# Project Dataset Loading

In [6]:
import zipfile
import os
import numpy as np

In [7]:
# This is a direct-download version of the Kaggle dataset found at: https://www.kaggle.com/competitions/asap-sas/data
!wget 'https://drive.google.com/uc?export=download&id=1evWxj4M33SfSaw4nCXA8m71v9w8Zf1k2' -O dataset.zip

# Extract the dataset files to the "dataset" folder
with zipfile.ZipFile('dataset.zip', 'r') as zip_ref:
    zip_ref.extractall('.')

--2022-04-15 01:32:42--  https://drive.google.com/uc?export=download&id=1evWxj4M33SfSaw4nCXA8m71v9w8Zf1k2
Resolving drive.google.com (drive.google.com)... 173.194.218.100, 173.194.218.102, 173.194.218.113, ...
Connecting to drive.google.com (drive.google.com)|173.194.218.100|:443... connected.
HTTP request sent, awaiting response... 303 See Other
Location: https://doc-0o-24-docs.googleusercontent.com/docs/securesc/ha0ro937gcuc7l7deffksulhg5h7mbp1/kd00onljsfmd2jnkh6khe5npje35sopn/1649986350000/09634012588375902450/*/1evWxj4M33SfSaw4nCXA8m71v9w8Zf1k2?e=download [following]
--2022-04-15 01:32:51--  https://doc-0o-24-docs.googleusercontent.com/docs/securesc/ha0ro937gcuc7l7deffksulhg5h7mbp1/kd00onljsfmd2jnkh6khe5npje35sopn/1649986350000/09634012588375902450/*/1evWxj4M33SfSaw4nCXA8m71v9w8Zf1k2?e=download
Resolving doc-0o-24-docs.googleusercontent.com (doc-0o-24-docs.googleusercontent.com)... 142.250.98.132, 2607:f8b0:400c:c1a::84
Connecting to doc-0o-24-docs.googleusercontent.com (doc-0o-24-

In [8]:
training_data_file_name = 'dataset/train.tsv'
test_data_texts_file_name = 'dataset/public_leaderboard_rel_2.tsv'
test_data_scores_file_name = 'dataset/public_leaderboard_solution.csv'

In [9]:
training_data_tsv = np.genfromtxt(fname=training_data_file_name, delimiter="\t", skip_header=1, dtype='str')

training_data_texts = training_data_tsv[:,4]
training_data_essay_set = training_data_tsv[:,1].astype('int64')
training_data_scores = np.minimum(training_data_tsv[:,2].astype('int64'), training_data_tsv[:,3].astype('int64'))

▸ Written request A
In the dataset loading notebook, what file name is the downloaded archive saved under?
▸ Written request B
List every file path that the dataset loading notebook assigns to a variable in its In [8] cell.
▸ Written request C
Extend the dataset loading notebook by writing the code that comes after its final line.

▸ Information provided
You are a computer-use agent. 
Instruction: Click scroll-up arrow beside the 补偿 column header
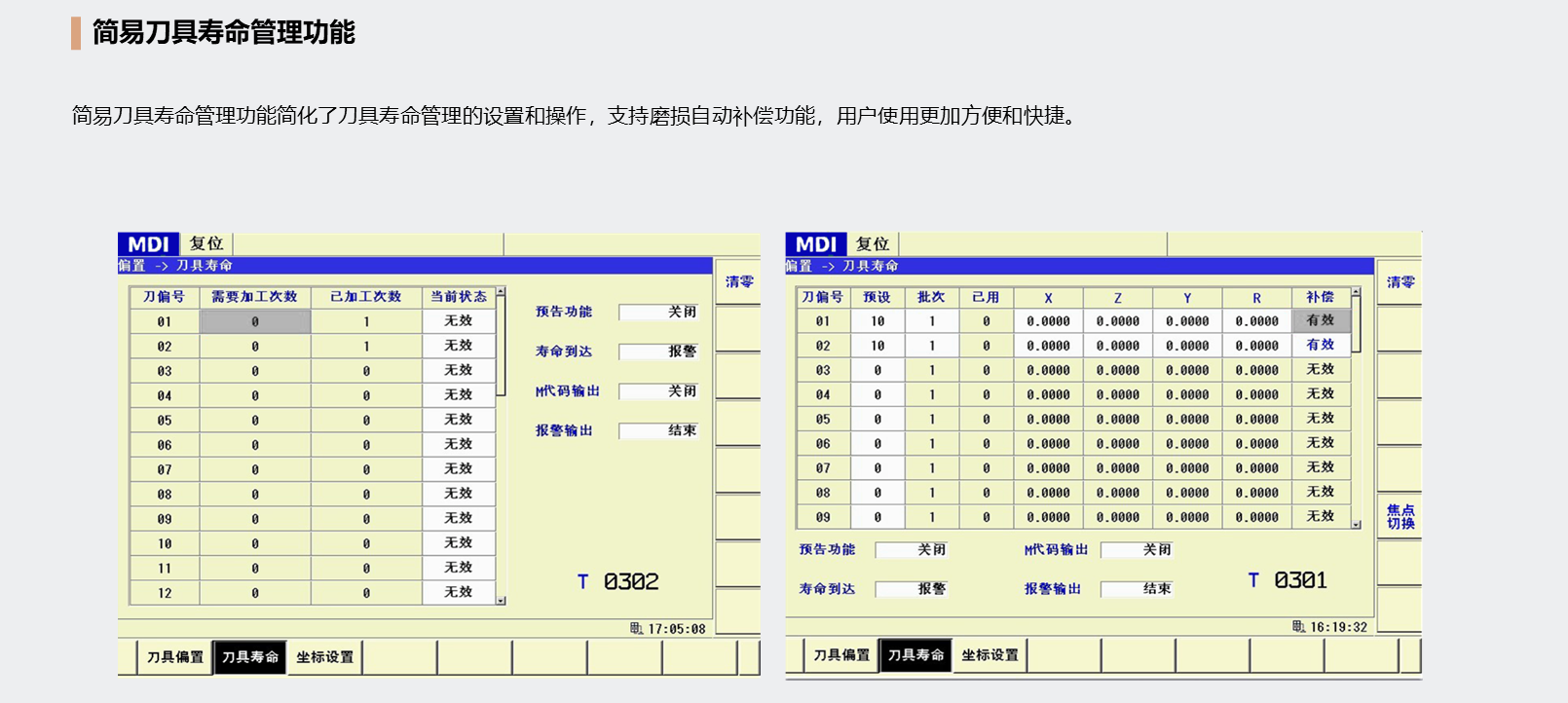(1356, 292)
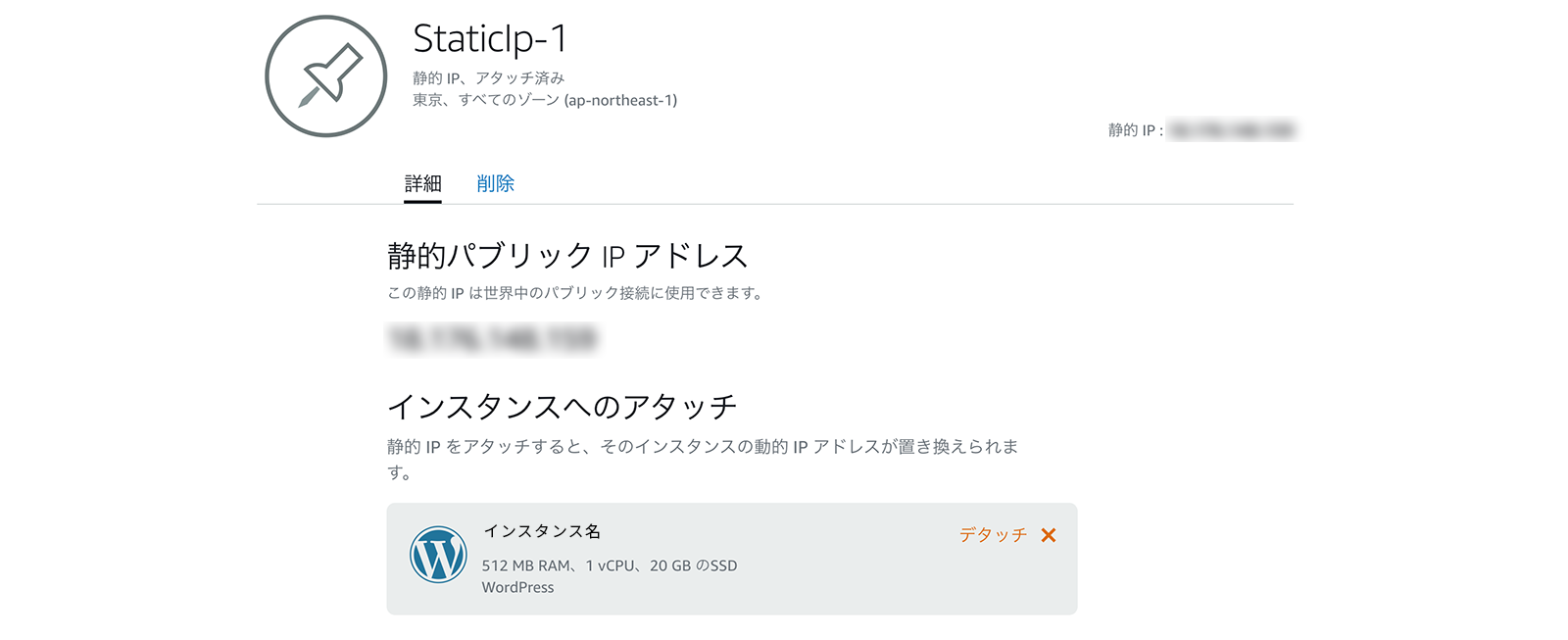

▸ Task result A
dataset.zip

▸ Task result B
dataset/train.tsv, dataset/public_leaderboard_rel_2.tsv, dataset/public_leaderboard_solution.csv

▸ Task result C
print('Training Data Texts', training_data_texts.shape)
print('Training Data Scores', training_data_scores.shape)

test_data_texts_file = np.genfromtxt(fname=test_data_texts_file_name, delimiter="\t", skip_header=1, dtype='str')
test_data_scores_file = np.genfromtxt(fname=test_data_scores_file_name, delimiter=",", skip_header=1)

test_data_texts = test_data_texts_file[:,2]
test_data_essay_set = test_data_scores_file[:,1]
test_data_scores = test_data_scores_file[:,3]

print('Test Data Texts', test_data_texts.shape)
print('Test Data Scores', test_data_scores.shape)


train_matrix = np.column_stack((training_data_texts, training_data_essay_set.astype('str'), training_data_scores.astype('str')))
test_matrix = np.column_stack((test_data_texts, test_data_essay_set.astype('str'), test_data_scores.astype('str')))

try:
    os.remove('train.tsv')
except OSError:
    pass

try:
    os.remove('test.tsv')
except OSError:
    pass

np.savetxt('train.tsv', train_matrix, delimiter='\t', fmt='%s', header='text\tessay_set\tscore')
np.savetxt('test.tsv', test_matrix, delimiter='\t', fmt='%s', header='text\tessay_set\tscore')

Training Data Texts (17207,)
Training Data Scores (17207,)
Test Data Texts (5224,)
Test Data Scores (5224,)


In [14]:
import torch
from torch.utils.data import Dataset, DataLoader

class ShortAnswerGradingDataset(Dataset):
    def __init__(self, texts, essay_sets, scores):
        self.scores = scores
        self.essay_sets = essay_sets
        self.texts = texts
    def __len__(self):
        return len(self.texts)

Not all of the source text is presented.